(Collected data)
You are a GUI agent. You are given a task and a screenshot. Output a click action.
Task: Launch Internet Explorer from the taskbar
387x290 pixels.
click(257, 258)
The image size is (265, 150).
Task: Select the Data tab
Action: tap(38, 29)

...

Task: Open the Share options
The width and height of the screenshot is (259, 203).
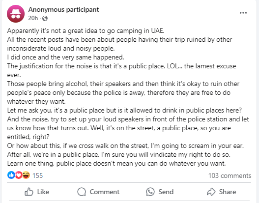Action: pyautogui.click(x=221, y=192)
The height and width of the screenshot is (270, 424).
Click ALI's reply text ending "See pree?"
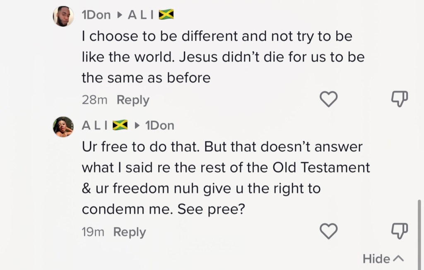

* Directions for this task *
Here the job is to copy the stretch of records from the line containing "The width and" through the line containing "Click ALI's reply", word for word. Leave every picture out.

* Result for this task *
The width and height of the screenshot is (259, 203).
Action: pyautogui.click(x=221, y=192)
The height and width of the screenshot is (270, 424).
Click ALI's reply text ending "See pree?"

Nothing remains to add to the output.